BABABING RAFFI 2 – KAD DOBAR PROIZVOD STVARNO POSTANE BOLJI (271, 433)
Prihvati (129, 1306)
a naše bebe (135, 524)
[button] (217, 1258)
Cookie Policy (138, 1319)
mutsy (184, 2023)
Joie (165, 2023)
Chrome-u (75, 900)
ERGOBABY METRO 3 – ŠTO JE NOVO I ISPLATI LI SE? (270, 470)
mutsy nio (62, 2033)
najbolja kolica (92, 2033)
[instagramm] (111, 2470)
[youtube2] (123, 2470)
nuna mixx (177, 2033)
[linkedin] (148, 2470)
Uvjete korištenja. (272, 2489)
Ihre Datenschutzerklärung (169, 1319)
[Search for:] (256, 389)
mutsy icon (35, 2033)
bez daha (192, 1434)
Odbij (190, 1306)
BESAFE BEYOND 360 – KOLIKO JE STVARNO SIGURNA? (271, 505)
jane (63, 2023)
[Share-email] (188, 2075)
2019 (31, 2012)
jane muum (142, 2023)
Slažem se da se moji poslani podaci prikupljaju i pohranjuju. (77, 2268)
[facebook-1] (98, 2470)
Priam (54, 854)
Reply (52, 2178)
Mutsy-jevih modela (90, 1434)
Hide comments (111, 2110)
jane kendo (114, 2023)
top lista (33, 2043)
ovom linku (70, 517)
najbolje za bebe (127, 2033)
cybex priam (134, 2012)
☆ ☆ ☆ ☆ ☆ ☆ ☆
Search the data for the string "STVARNO" and copy out every line where it is found.

Result of the exercise
BABABING RAFFI 2 – KAD DOBAR PROIZVOD STVARNO POSTANE BOLJI (271, 433)
BESAFE BEYOND 360 – KOLIKO JE STVARNO SIGURNA? (271, 505)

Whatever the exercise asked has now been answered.